» **ENUNCIADO**:
Responda às perguntas a seguir com base no trecho sobre a viagem de Santos a São Paulo:
1. Em que cidade o livro foi publicado em 1859?
2. Em que dia e mês o viajante estava quando dispunha de pouco tempo para a viagem?
3. Quantos burros passam por dia pela estrada, segundo o relato?

» **TRECHO**:
A VIAGEM DE SANTOS A SÃO PAULO

 

 

Em 1858, um dos muitos viajantes que percorreram o Brasil nessa época relatou sua viagem de Santos a São Paulo. Essa descrição, realizada apenas 3 anos antes da passagem da família Landgraf por ali, deve refletir bem o que eles viram. Segue abaixo uma parte do capítulo do livro  “Viagens pelas províncias de Santa Catarina, Paraná e S. Paulo” , de Robert Avé-Lallemant, publicado em Leipzig em 1859 e em S.Paulo em 1980 (Ed. Itatiaia/USP).

 

    Era 23 de setembro.  No fim do mês eu devia estar no Rio; dispunha, pois, de escasso tempo para uma viagem ao planalto e à capital da Província de São Paulo, a cerca de 11 léguas do porto de Santos.

    Completamente só, saí de Santos pelo meio dia, a cavalo, para a serra.  Forma a região, logo que se tem a cidade pelas costas, uma larga planície, freqüentemente um pântano coberto de arbustos frescos.  Em ambas as margens do caminho se vêem moitas irregulares como um debrum da grande estrado, até bem conservada.  No solo fervilhavam crustáceos rabicurtos, mas dentre o matagal se elevavam lindos jacarandás de flores azuis e outras bignoniáceas, algumas florescendo magnificamente; catléias inacessíveis muitas onagráceas e variadas melastomáceas

    Montado e observando a selvagem mas tão encantador emaranhado de plantas, o observador, se se aprofunda muito na contemplação, é machucado e incomodado pelos burros e mesmo comboios de carretas que passam pela estrada. Só nas estradas da Europa, onde ainda não há estrada de ferro, se vê coisa semelhante. Involuntariamente pensava na estrada de Trieste a Laibach, antes de ser construída a estrada de ferro. A passos lentos arrastam os bois as rangedoras carretas e, a passos curtos, vão os burros debaixo de suas pesadas cargas. O número desses últimos animais sobe a 3.000 por dia.

» **SEÇÃO DE DADOS**:
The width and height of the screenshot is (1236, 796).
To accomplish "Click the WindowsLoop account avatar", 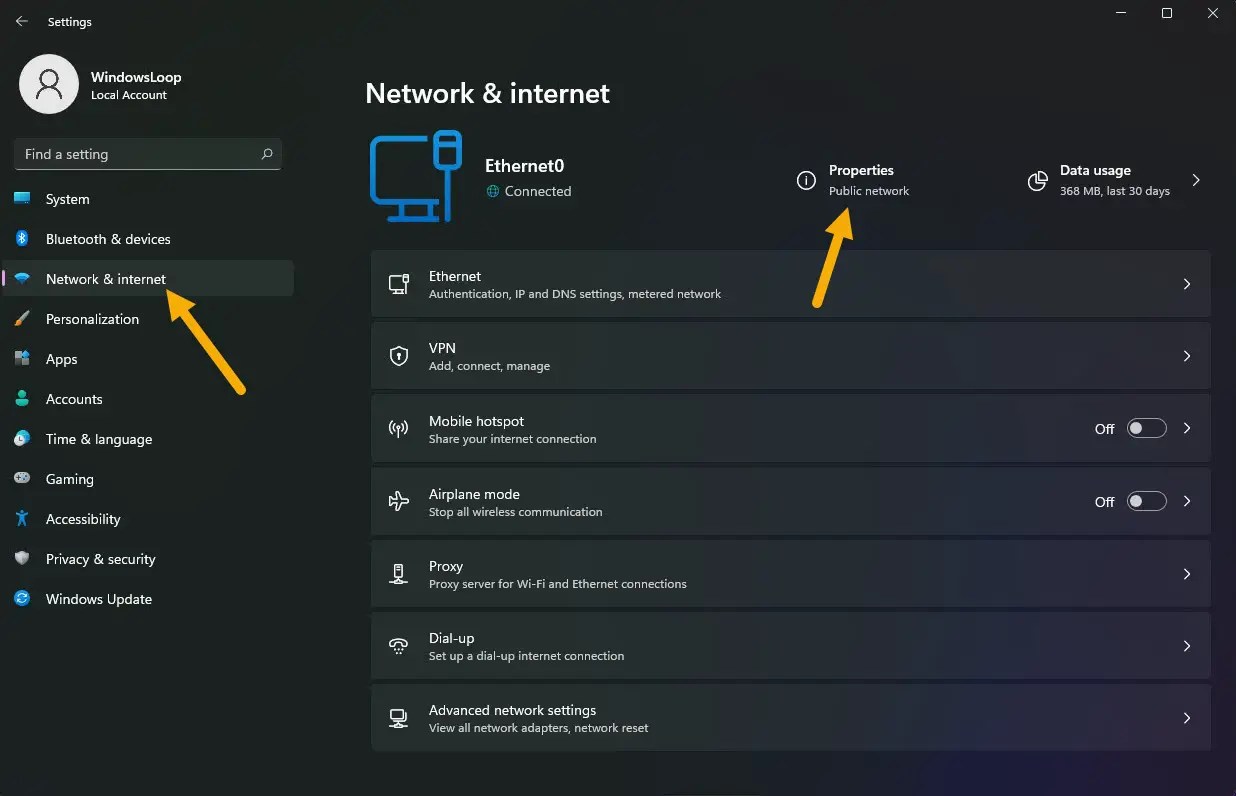I will tap(49, 84).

» **RESPOSTA**:
1. O livro foi publicado em Leipzig em 1859.
2. O viajante estava em 23 de setembro.
3. Passam pela estrada 3.000 burros por dia.